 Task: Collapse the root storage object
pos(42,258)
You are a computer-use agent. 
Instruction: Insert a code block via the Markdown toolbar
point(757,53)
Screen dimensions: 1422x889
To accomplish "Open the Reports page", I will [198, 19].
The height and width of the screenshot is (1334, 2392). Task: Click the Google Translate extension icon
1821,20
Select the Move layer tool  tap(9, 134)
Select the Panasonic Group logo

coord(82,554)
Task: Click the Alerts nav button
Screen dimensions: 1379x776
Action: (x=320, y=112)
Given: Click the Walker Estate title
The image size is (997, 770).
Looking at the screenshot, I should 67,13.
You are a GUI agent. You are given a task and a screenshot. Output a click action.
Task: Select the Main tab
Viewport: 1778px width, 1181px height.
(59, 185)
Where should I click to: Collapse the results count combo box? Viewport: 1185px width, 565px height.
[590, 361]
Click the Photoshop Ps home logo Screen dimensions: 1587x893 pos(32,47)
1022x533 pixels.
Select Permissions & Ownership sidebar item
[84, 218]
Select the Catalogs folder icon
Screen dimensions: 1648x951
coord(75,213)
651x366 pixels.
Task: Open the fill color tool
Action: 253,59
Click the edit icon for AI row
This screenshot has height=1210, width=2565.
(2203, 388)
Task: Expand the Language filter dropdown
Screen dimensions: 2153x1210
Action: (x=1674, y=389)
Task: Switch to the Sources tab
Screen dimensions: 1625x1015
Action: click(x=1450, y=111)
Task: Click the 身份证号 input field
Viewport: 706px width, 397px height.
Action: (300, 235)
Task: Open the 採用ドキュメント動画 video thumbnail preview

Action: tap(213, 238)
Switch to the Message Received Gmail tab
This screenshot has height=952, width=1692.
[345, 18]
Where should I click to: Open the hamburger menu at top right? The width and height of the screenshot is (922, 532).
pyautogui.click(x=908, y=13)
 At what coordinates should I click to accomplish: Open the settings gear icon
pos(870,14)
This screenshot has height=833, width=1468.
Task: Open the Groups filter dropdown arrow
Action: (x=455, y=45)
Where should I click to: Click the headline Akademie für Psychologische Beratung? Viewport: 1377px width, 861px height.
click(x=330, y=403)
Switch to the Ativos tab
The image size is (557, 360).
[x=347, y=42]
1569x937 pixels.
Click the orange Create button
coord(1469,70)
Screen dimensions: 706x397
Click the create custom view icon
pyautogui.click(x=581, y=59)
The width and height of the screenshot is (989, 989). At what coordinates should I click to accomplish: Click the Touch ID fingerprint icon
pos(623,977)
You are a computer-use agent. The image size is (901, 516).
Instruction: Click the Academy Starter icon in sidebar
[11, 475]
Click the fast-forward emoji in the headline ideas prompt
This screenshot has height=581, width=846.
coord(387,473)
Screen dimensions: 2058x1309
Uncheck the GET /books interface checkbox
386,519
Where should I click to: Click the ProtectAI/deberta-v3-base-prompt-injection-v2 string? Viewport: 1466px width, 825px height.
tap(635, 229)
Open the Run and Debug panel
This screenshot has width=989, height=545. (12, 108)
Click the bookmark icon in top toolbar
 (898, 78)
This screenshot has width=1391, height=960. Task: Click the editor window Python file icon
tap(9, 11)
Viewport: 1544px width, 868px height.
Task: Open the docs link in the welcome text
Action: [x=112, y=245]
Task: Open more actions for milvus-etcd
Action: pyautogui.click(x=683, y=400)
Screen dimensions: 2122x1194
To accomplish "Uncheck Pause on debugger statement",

= = = =

DIRECTIONS
Retype all of the material exactly as it stands above.

REPLY
 Task: Collapse the root storage object
pos(42,258)
You are a computer-use agent. 
Instruction: Insert a code block via the Markdown toolbar
point(757,53)
Screen dimensions: 1422x889
To accomplish "Open the Reports page", I will [198, 19].
The height and width of the screenshot is (1334, 2392). Task: Click the Google Translate extension icon
1821,20
Select the Move layer tool  tap(9, 134)
Select the Panasonic Group logo

coord(82,554)
Task: Click the Alerts nav button
Screen dimensions: 1379x776
Action: (x=320, y=112)
Given: Click the Walker Estate title
The image size is (997, 770).
Looking at the screenshot, I should 67,13.
You are a GUI agent. You are given a task and a screenshot. Output a click action.
Task: Select the Main tab
Viewport: 1778px width, 1181px height.
(59, 185)
Where should I click to: Collapse the results count combo box? Viewport: 1185px width, 565px height.
[590, 361]
Click the Photoshop Ps home logo Screen dimensions: 1587x893 pos(32,47)
1022x533 pixels.
Select Permissions & Ownership sidebar item
[84, 218]
Select the Catalogs folder icon
Screen dimensions: 1648x951
coord(75,213)
651x366 pixels.
Task: Open the fill color tool
Action: 253,59
Click the edit icon for AI row
This screenshot has height=1210, width=2565.
(2203, 388)
Task: Expand the Language filter dropdown
Screen dimensions: 2153x1210
Action: (x=1674, y=389)
Task: Switch to the Sources tab
Screen dimensions: 1625x1015
Action: click(x=1450, y=111)
Task: Click the 身份证号 input field
Viewport: 706px width, 397px height.
Action: (300, 235)
Task: Open the 採用ドキュメント動画 video thumbnail preview

Action: tap(213, 238)
Switch to the Message Received Gmail tab
This screenshot has height=952, width=1692.
[345, 18]
Where should I click to: Open the hamburger menu at top right? The width and height of the screenshot is (922, 532).
pyautogui.click(x=908, y=13)
 At what coordinates should I click to accomplish: Open the settings gear icon
pos(870,14)
This screenshot has height=833, width=1468.
Task: Open the Groups filter dropdown arrow
Action: (x=455, y=45)
Where should I click to: Click the headline Akademie für Psychologische Beratung? Viewport: 1377px width, 861px height.
click(x=330, y=403)
Switch to the Ativos tab
The image size is (557, 360).
[x=347, y=42]
1569x937 pixels.
Click the orange Create button
coord(1469,70)
Screen dimensions: 706x397
Click the create custom view icon
pyautogui.click(x=581, y=59)
The width and height of the screenshot is (989, 989). At what coordinates should I click to accomplish: Click the Touch ID fingerprint icon
pos(623,977)
You are a computer-use agent. The image size is (901, 516).
Instruction: Click the Academy Starter icon in sidebar
[11, 475]
Click the fast-forward emoji in the headline ideas prompt
This screenshot has height=581, width=846.
coord(387,473)
Screen dimensions: 2058x1309
Uncheck the GET /books interface checkbox
386,519
Where should I click to: Click the ProtectAI/deberta-v3-base-prompt-injection-v2 string? Viewport: 1466px width, 825px height.
tap(635, 229)
Open the Run and Debug panel
This screenshot has width=989, height=545. (12, 108)
Click the bookmark icon in top toolbar
 (898, 78)
This screenshot has width=1391, height=960. Task: Click the editor window Python file icon
tap(9, 11)
Viewport: 1544px width, 868px height.
Task: Open the docs link in the welcome text
Action: [x=112, y=245]
Task: Open more actions for milvus-etcd
Action: pyautogui.click(x=683, y=400)
Screen dimensions: 2122x1194
To accomplish "Uncheck Pause on debugger statement",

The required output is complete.